Democrat Debbie Stabenow helped secure $744.2 million in earmarks for her home state of Michigan at the start of her second term in the Senate. But doling out pork is no longer allowed, so in Stabenow’s current reelection campaign she’s had to find other ways to look out for her constituents. The lawmaker included expanded crop assistance programs in the $969 billion farm bill she wrote as chairwoman of the Agriculture Committee and persuaded Senate Majority Leader Harry Reid (D–Nev.) to let her open debate on the legislation early, some four months before the current one expires.
Sponsoring a big bill can afford the same kind of bragging rights that lawmakers used to score for piggybacking their pet spending projects on someone else’s work. For Stabenow, the timing was also brilliant, given the crippling crop losses Michigan farmers suffered this spring because of extreme weather.
Two years after federal lawmakers banned earmarks amid an outcry that they were bloating the country’s deficit, Democrats up for reelection are getting creative when it comes to convincing voters they’ve got their backs. Enter Reid, who’s trying to defend 23 seats by doling out plum sponsorships and other opportunities for members in competitive races. He tapped Senator Bob Casey as the lead sponsor of the successful 2012 payroll tax cut extension, a measure popular with middle-class workers in Pennsylvania, a presidential battleground. Washington Senator Maria Cantwell got to take credit for sponsoring an amendment to extend the Export-Import Bank’s charter, a measure backed by Boeing (BA), which builds airplanes in her state that are supported by Ex-Im loans. Reid also cleared the way for a vote on West Virginia Senator Joe Manchin’s amendment to extend a moratorium on closing post offices, including one in Manchin’s Republican-leaning state.
“They’re clearly being somewhat politically strategic in how they are scheduling the floor,” says South Dakota Senator John Thune, a member of the Republican leadership. “There’s no question about that.” Reid’s spokesman, Adam Jentleson, doesn’t take that as a compliment: “I think it’s a little silly to pick these out and say they’re different from other bills just by virtue of the fact that 2012ers are involved.” It’s standard practice for any senator “who has an issue that’s important to them” to enlist Reid’s help in getting attention, Jentleson says.
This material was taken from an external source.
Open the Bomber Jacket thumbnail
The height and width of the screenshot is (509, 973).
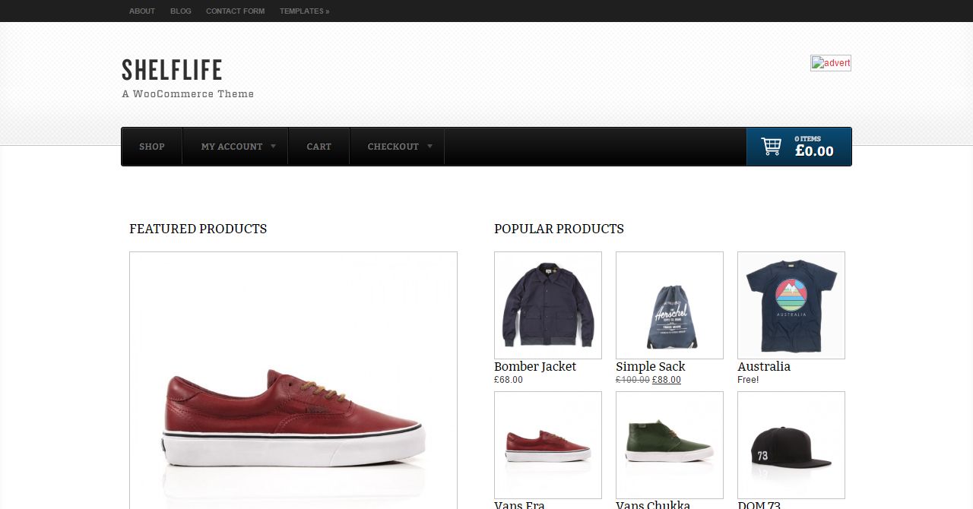[x=547, y=305]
In Michigan, abnormally warm temperatures in mid-March were followed by a freeze that ravaged the state’s fruits, wiping out an estimated 90 percent of its cherries, peaches, and other crops. They would have more protection under the expanded insurance program in Stabenow’s proposed farm bill, which was to come up for a vote by June 22. The senator’s spokesman, Cullen Schwarz, stresses that the measure “helps farmers and business owners in all 50 states continue to create agriculture jobs.” That message is likely to come through loud and clear, says John Truscott, an aide to Michigan’s former Republican governor, John Engler. “You can bet when this agriculture bill is done, she will probably be on every radio station in the state.”